Exercise set —
A - In the movie reviews, why does the reviewer call the Depression-era vampire movie something truly original? Answer in one to three sentences.
B - Using the movie reviews, say whether each statement below agrees with the text. Answer yes or no for each, and quote the exact words that decide it.
(i) The reviewer finds the reboot of "The Naked Gun" as funny as the original.
(ii) In "Weapons," 17 children go missing in a small town.
(iii) In "After the Hunt," Julia Roberts plays a Harvard professor.
C - Print the part of the movie reviews from "WEAPONS After 17" up to and including "odds, it works.".

──────── Text block

Michael B. Jordan as Smoke and as Stack, in “Sinners.” Credit: Warner Bros. Pictures
A Depression-era vampire movie would be unusual enough — but as an allegory for white America siphoning off Black culture, it’s something truly original. For the actor-director team of Michael B. Jordan and Ryan Coogler ("Fruitvale Station," "Black Panther"), this splattery critique is another triumph.
THE NAKED GUN
Pamela Anderson plays Beth Davenport and Liam Neeson plays Frank Drebin Jr. in "The Naked Gun" Credit: Paramount Pictures/Frank Masi
Surely we could all use a dumb comedy this year, so let’s give thanks to Liam Neeson for taking over the crime-spoof franchise once led by the late Leslie Nielsen. Is this reboot as funny as the original? Well, no — but I await the sequel.
WEAPONS After 17 children go missing in a small town, a grieving father (Josh Brolin), a schoolteacher (Julia Garner) and a cop (Alden Ehrenreich) begin unraveling the mystery. Writer-director Zach Cregger envisioned this as a horror version of Paul Thomas Anderson’s "Magnolia" — and against all odds, it works.
AND HERE ARE THE MOVIES WE DIDN'T LIKE, WHICH DIDN’T WORK SO WELL THIS YEAR:
AFTER THE HUNT
Andrew Garfield as Hank and Julia Roberts as Alma in "After the Hunt." Credit: Amazon MGM Studios
Julia Roberts plays a Yale professor caught up in a #MeToo scandal. Director Luca Guadagnino ("Call Me By Your Name") wants to take an intellectual scalpel to political correctness, but Nora Garrett’s script just splutters with rage at coddled millennials. Understandable — but not a good look.

────────────────
──────── Available data

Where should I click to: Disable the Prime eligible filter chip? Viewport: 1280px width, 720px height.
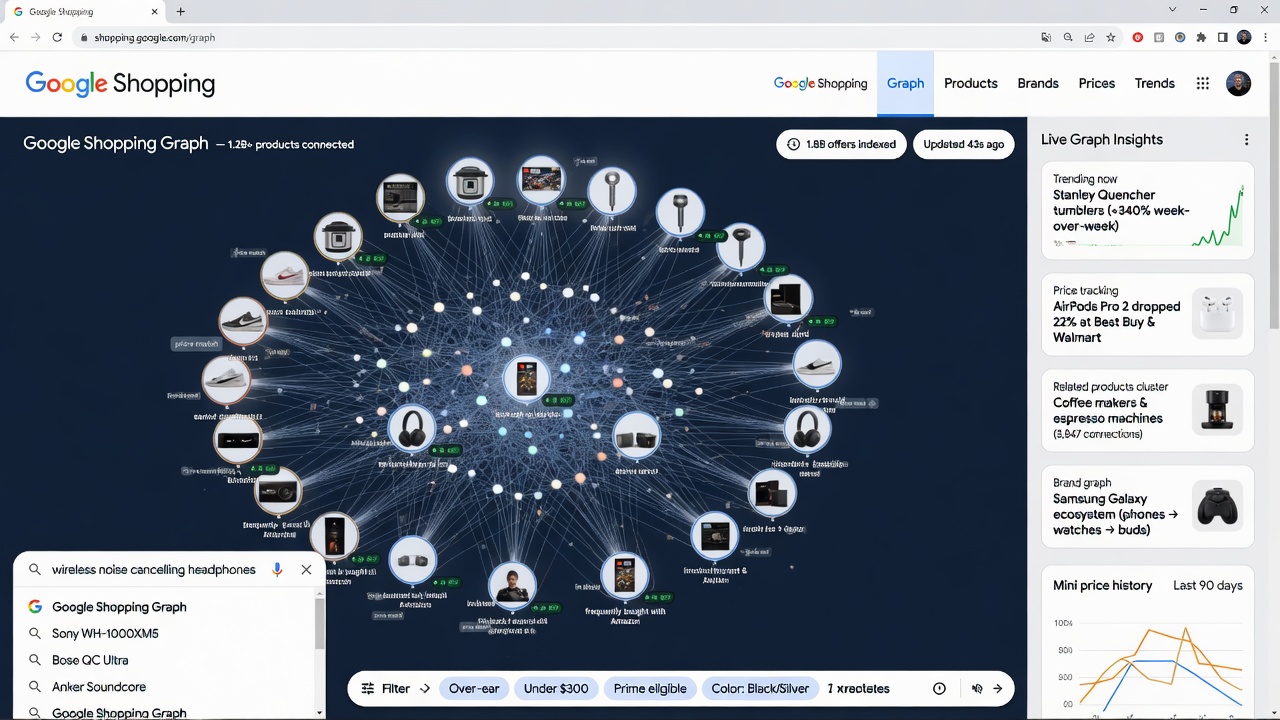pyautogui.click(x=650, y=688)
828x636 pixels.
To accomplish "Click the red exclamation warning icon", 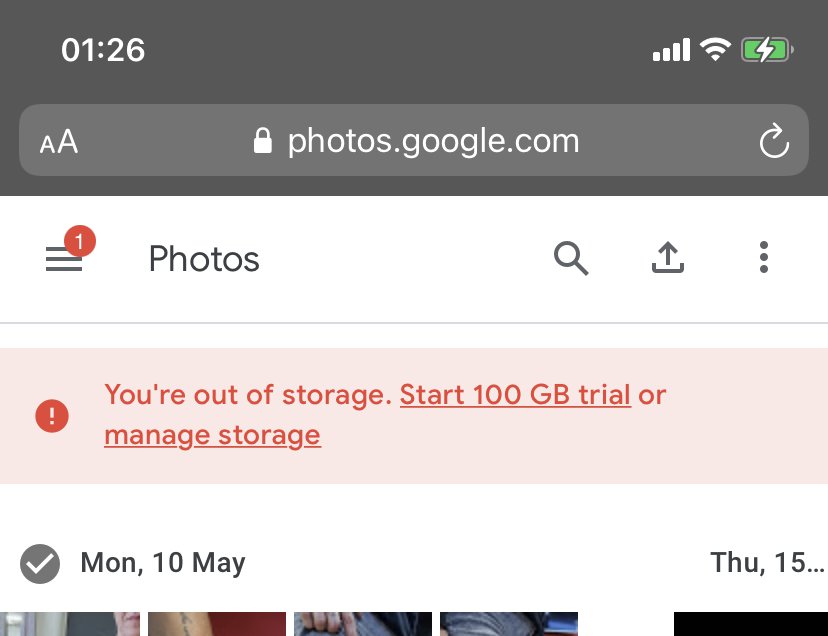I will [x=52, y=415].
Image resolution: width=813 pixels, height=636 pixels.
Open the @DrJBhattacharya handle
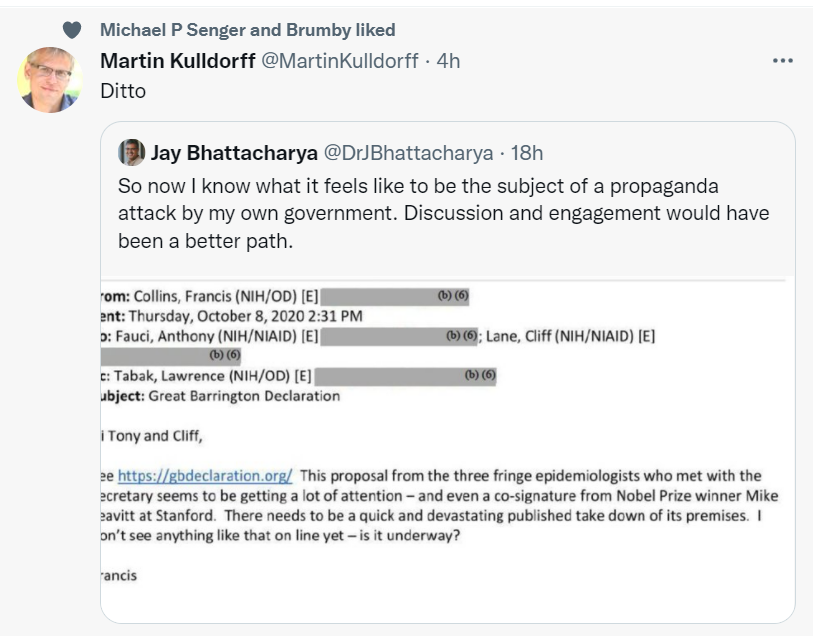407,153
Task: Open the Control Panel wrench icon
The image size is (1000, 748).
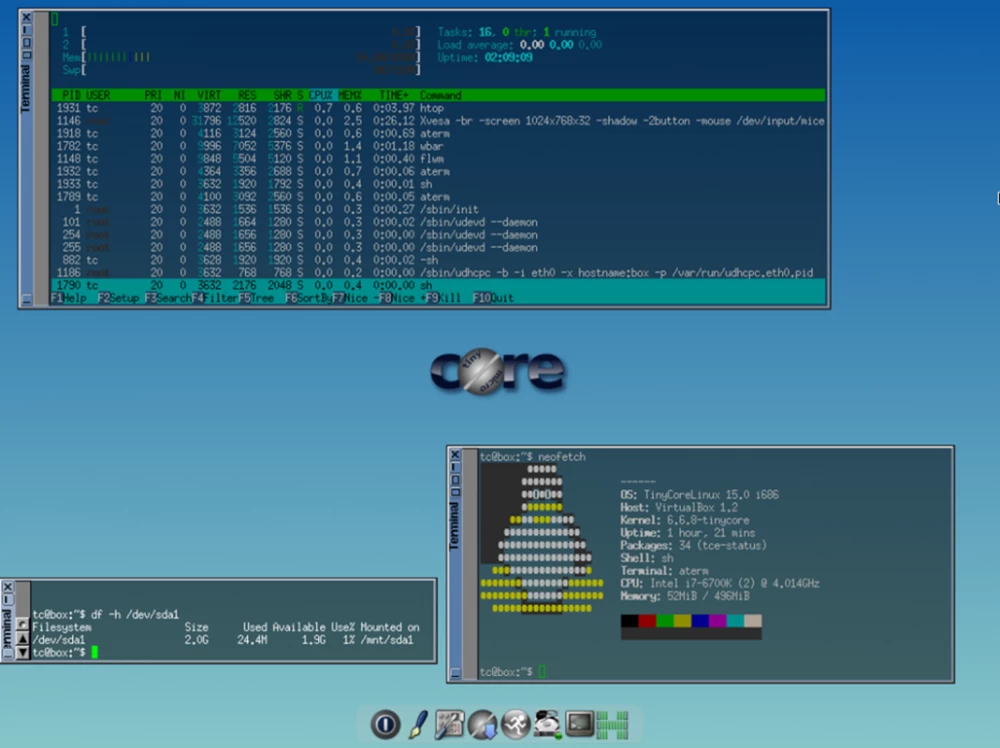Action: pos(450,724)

────────────────
──────── Available data

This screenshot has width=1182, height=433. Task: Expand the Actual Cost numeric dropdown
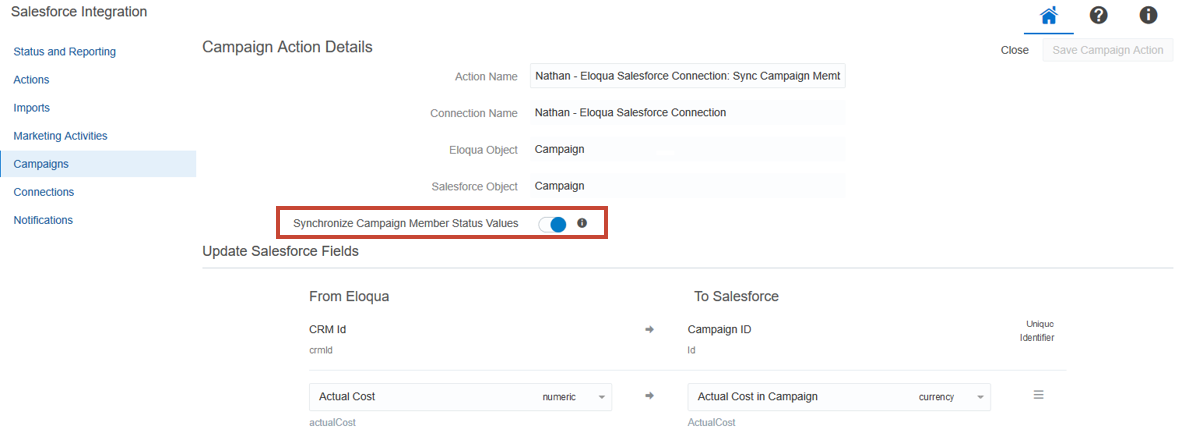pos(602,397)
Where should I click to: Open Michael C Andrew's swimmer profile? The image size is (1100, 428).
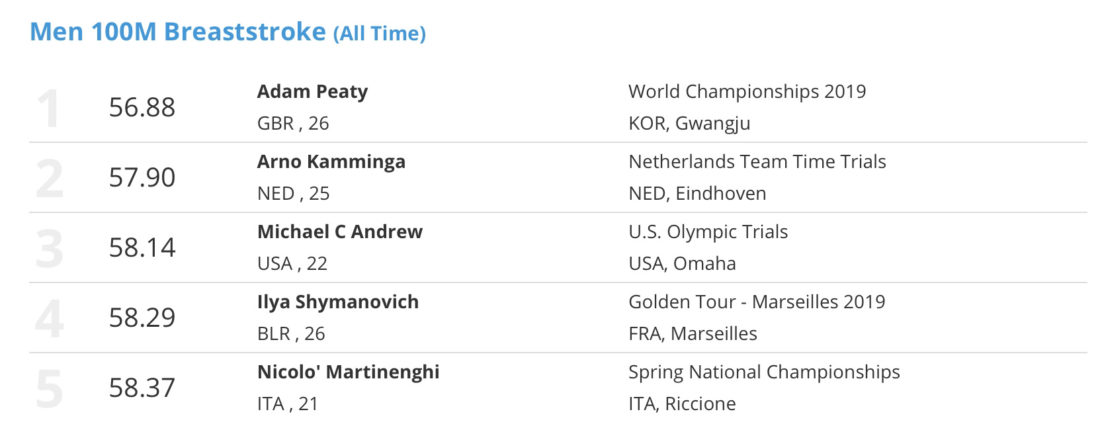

────────────────

Answers for the exercise —
A - The movie is more than an unusual Depression-era vampire story. It also works as an allegory for white America siphoning off Black culture, and that is what makes it truly original.

B -
(i) No: "Is this reboot as funny as the original? Well, no"
(ii) Yes: "After 17 children go missing in a small town"
(iii) No: "Julia Roberts plays a Yale professor"

C -
WEAPONS After 17 children go missing in a small town, a grieving father (Josh Brolin), a schoolteacher (Julia Garner) and a cop (Alden Ehrenreich) begin unraveling the mystery. Writer-director Zach Cregger envisioned this as a horror version of Paul Thomas Anderson’s "Magnolia" — and against all odds, it works.